I would drop the --limitGenomeGenerateRAM and --outFileNamePrefix flags You could reduce --runThreadN to say, 8, (it might be a resource issue with your cluster). Also make sure that the --genomeDir exists. Let me know how you get on

How much memory do you have? You need at least 30G+ RAM for the index generation.

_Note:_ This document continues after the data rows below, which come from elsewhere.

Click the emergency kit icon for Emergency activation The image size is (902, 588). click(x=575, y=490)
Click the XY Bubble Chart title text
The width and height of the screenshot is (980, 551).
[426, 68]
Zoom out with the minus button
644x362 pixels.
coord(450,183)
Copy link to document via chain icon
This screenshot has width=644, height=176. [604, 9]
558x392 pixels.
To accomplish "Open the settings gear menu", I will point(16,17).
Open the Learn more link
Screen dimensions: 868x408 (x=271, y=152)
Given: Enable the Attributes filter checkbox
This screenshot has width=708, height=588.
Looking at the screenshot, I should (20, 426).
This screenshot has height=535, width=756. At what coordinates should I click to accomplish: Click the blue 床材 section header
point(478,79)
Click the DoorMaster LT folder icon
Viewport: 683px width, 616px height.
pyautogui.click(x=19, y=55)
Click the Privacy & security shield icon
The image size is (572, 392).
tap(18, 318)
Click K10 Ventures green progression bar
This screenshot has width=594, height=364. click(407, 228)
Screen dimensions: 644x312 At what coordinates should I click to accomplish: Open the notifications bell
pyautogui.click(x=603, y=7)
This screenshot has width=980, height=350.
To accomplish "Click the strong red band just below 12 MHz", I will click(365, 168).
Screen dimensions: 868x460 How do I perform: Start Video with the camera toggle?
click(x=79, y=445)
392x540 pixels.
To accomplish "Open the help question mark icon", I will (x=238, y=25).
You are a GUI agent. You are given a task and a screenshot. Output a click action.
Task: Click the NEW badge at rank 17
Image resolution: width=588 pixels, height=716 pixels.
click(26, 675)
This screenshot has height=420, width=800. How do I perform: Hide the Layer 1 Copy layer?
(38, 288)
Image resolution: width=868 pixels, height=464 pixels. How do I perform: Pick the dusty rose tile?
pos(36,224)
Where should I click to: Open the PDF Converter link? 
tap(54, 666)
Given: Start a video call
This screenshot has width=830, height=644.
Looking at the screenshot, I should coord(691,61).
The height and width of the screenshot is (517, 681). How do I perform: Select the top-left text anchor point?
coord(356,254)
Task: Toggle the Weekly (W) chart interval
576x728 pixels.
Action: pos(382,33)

This is what it appears in the log file.

 ..... processing annotations GTF
!!!!! WARNING: while processing sjdbGTFfile=/data/shilpia2/gff/gencode.v24.basic.annotation.gtf, line:
chr3    HAVANA  exon    198024658   198024788   .   +   .   gene_id "ENSG00000185621.11"; transcript_id "ENST00000482695.5"; gene_type "protein_coding"; gene_status "KNOWN"; gene_name "LMLN"; transcript_type "protein_coding"; transcript_status "KNOWN"; transcript_name "LMLN-002"; exon_number 15; exon_id "ENSE00003689636.1"; level 2; protein_id "ENSP00000418324.1"; tag "basic"; transcript_support_level "1"; tag "appris_alternative_2"; havana_gene "OTTHUMG00000155375.2"; havana_transcript "OTTHUMT00000339702.1";
 exon end = 198024788 is larger than the chromosome chr3 length = 198022430 , will skip this exon

I just have another question. Which is better for alignment. I know people have been recommending to use STAR, but what if I use Bowtie. I was just trying to compare both the tools and see how much is the difference. I was looking for your suggestion. I have to do simple differential gene analysis. So it is ok if I use Bowtie?

Hi

I did mix the annotation which caused the problem. I got the index file generated using the right GTF file. Thank you so much for your response.